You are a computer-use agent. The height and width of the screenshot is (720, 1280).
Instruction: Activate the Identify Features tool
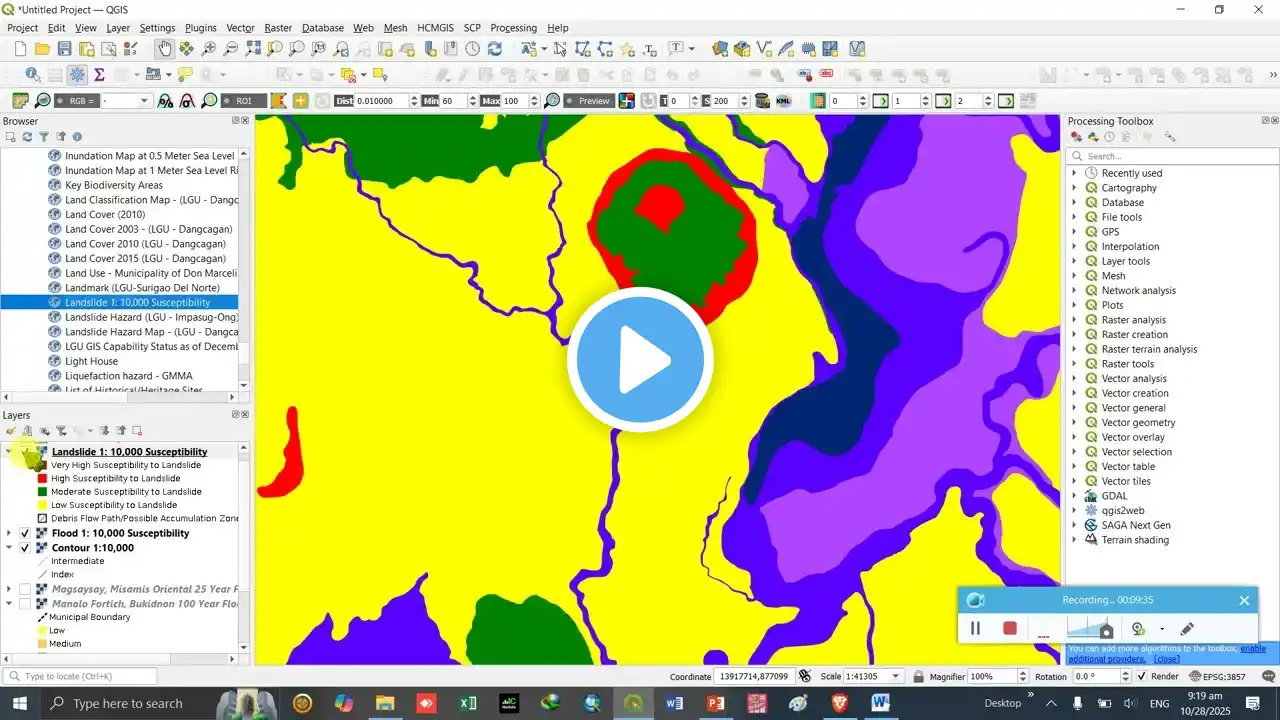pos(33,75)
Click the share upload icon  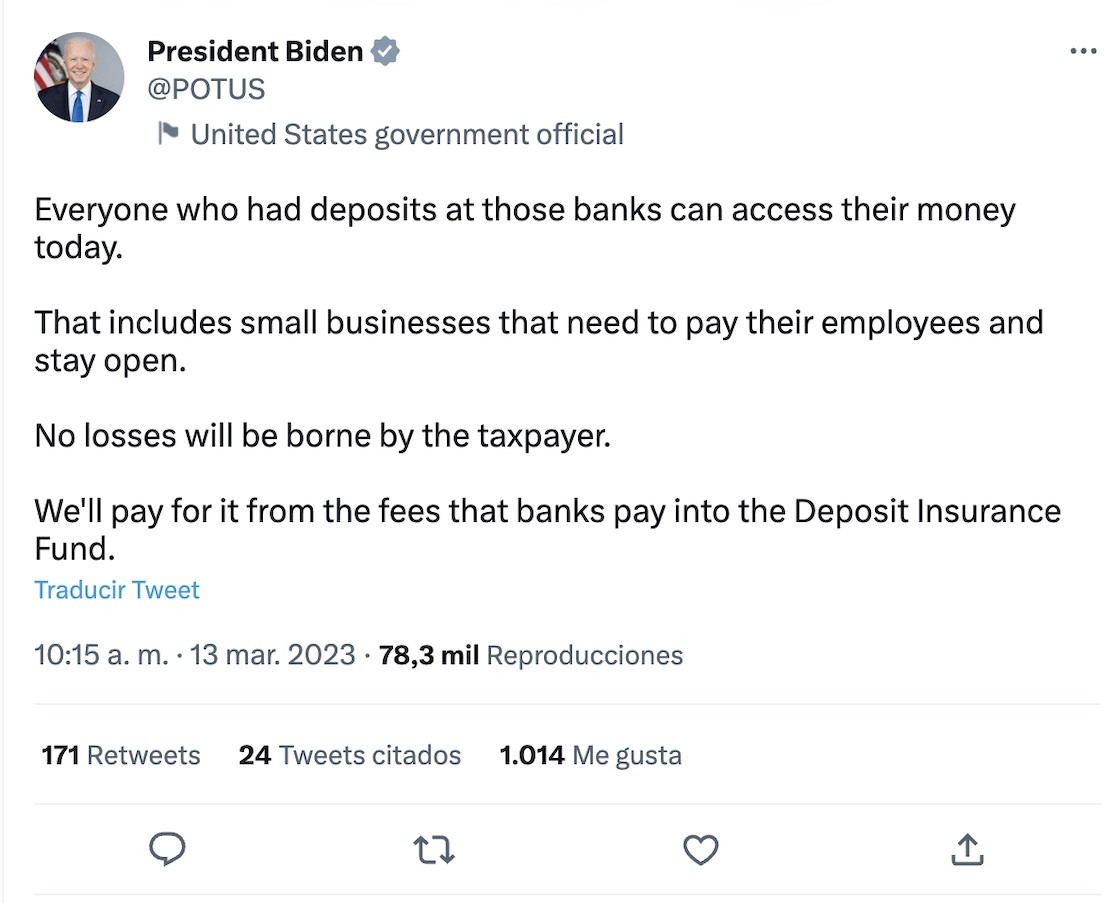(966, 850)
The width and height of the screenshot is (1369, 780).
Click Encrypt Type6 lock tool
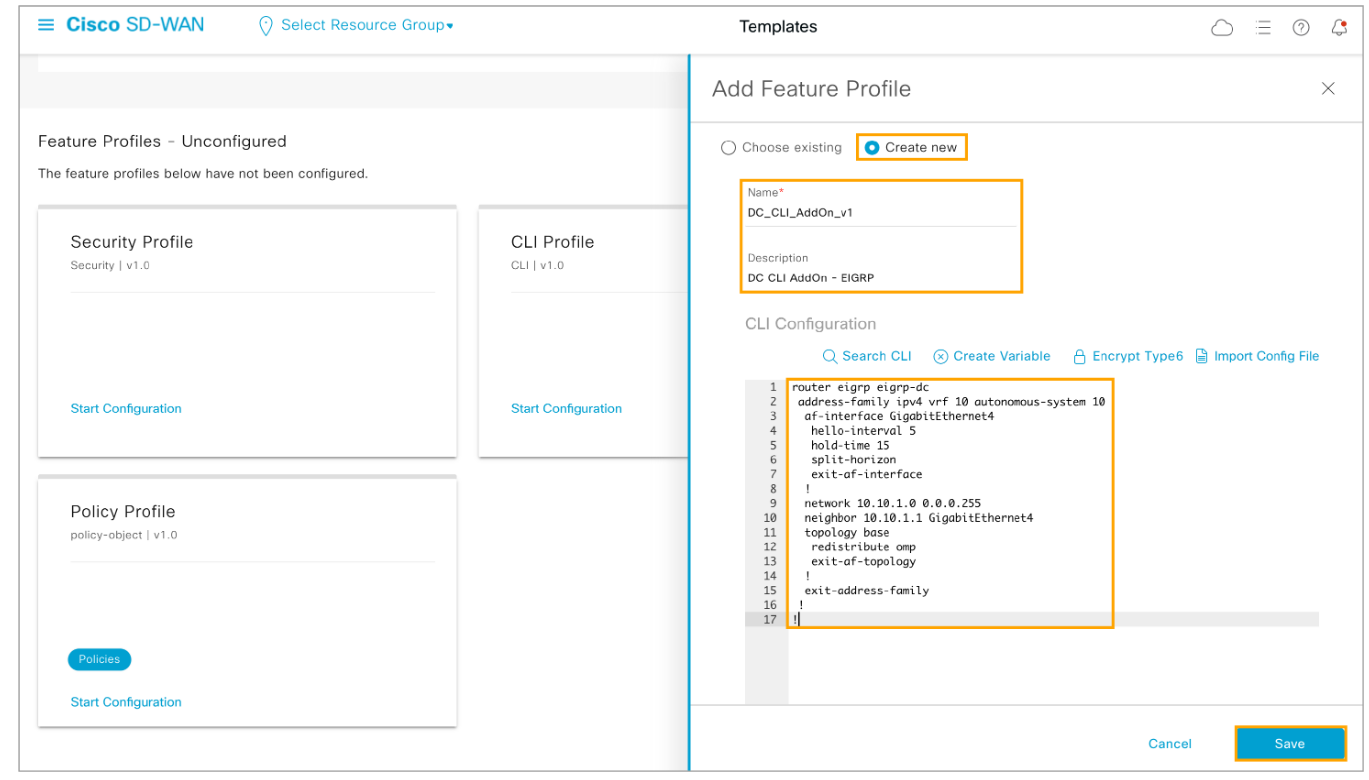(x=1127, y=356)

------------------------------------------------

Within the data above, pick out all lines holding the word "height".

You are a computer-use agent. The height and width of the screenshot is (720, 1280).
The width and height of the screenshot is (1369, 780).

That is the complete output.